In chiusura al 2020 EDUCatt ha preso parte al kick-off meeting di ESC-tension (European Student Card Extension and Adoption), il nuovo progetto coordinato da Fondazione ENDISU, che si colloca nell’ambito del programma Erasmus Plus.

Lo scorso 11 dicembre il team dedicato alla progettazione europea di EDUCatt ha preso parte al kick-off meeting di ESC-tension (European Student Card Extension and Adoption), il nuovo progetto coordinato da Fondazione ENDISU, che si colloca nell’ambito del programma Erasmus Plus e più specificamente sotto l’azione chiave KA2 per l’innovazione e i partenariati strategici per l’istruzione superiore (Higher Education).
Il progetto, della durata complessiva di 24 mesi, ha visto come data di inizio ufficiale quella del primo novembre 2020 e si concluderà quindi il 31 ottobre 2022.

Al meeting, tenutosi online tramite la piattaforma Teams a causa delle restrizioni attualmente imposte dalla pandemia, hanno preso parte tutti i sette partner del consorzio, provenienti da sei nazioni europee. Oltre alle due realtà italiane, il partenariato può contare sulle competenze complementari di università europee come l’Università di Malaga (Spagna), la Humboldt University di Berlino (Germania) e  l’università cattolica polacca John Paul II di Lublino (Polonia), ma anche sulla più ampia visione europea della European Campus Card Association (Irlanda) e sul prezioso contributo basato sulla prospettiva della “domanda”, ovvero degli studenti, grazie alla presenza a bordo della European Student Union che ha sede a Bruxelles (Belgio), città simbolo per il suo ruolo istituzionale all’interno del panorama europeo.

L’iniziativa si inserisce all’interno della più ampia European Student Card Initiative e nel quadro dell’ambiziosa European Higher Education Area e si prefigge lo scopo di favorire l’adozione della ESC stessa, al momento rallentata a causa della mancanza di chiare linee guida relative agli standard tecnologici, amministrativi e operativi con i quali orientarsi.

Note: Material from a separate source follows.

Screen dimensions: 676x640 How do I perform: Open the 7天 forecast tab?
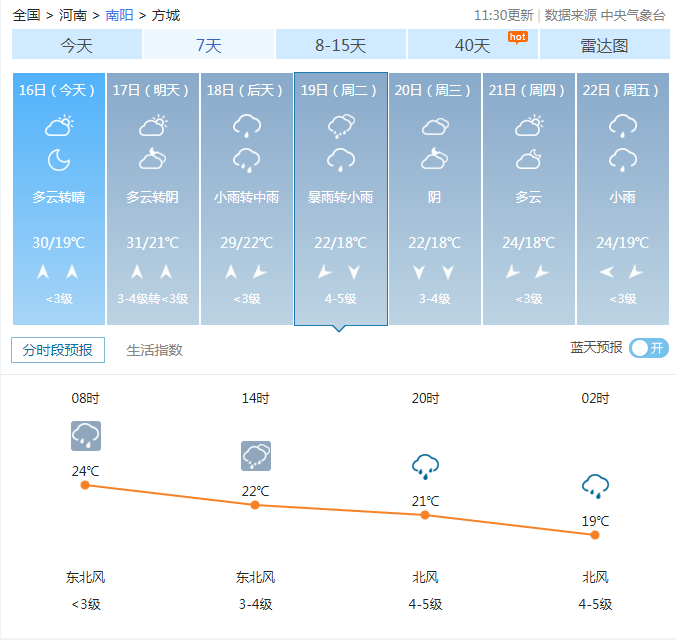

Questo divario dovrà essere colmato tramite la realizzazione di una piattaforma gratuita e open-source, multilingue e multipaese, per la condivisione di risultati e linee guida per le istituzioni, che in ultima analisi favorirà anche la fruizione dei servizi per gli studenti.

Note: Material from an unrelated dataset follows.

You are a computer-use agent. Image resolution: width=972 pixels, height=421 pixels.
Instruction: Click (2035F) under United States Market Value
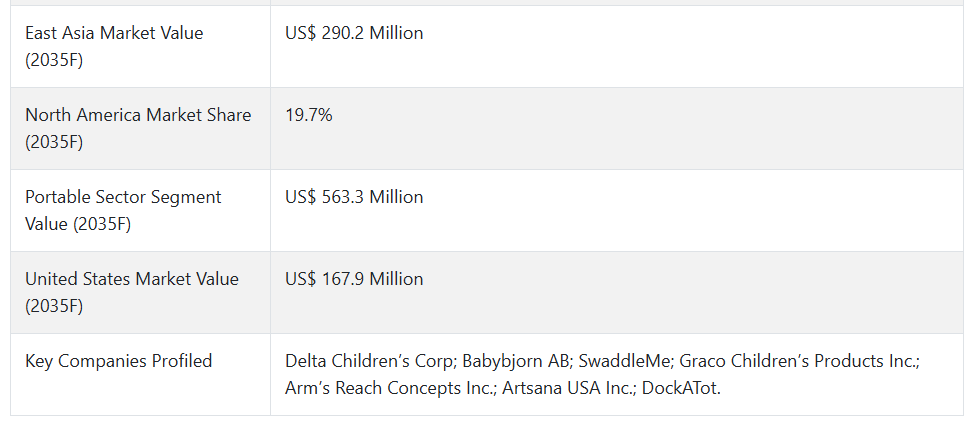(x=54, y=306)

Il primo incontro di progetto ha rappresentato quindi un momento fondamentale per passare in rassegna tutte le tematiche chiave per il concreto avvio del progetto, spaziando dagli aspetti amministrativi a quelli operativi, passando per una panoramica su contenuti, rispettivi ruoli e tempistiche previste per raggiungere gli obiettivi prefissati.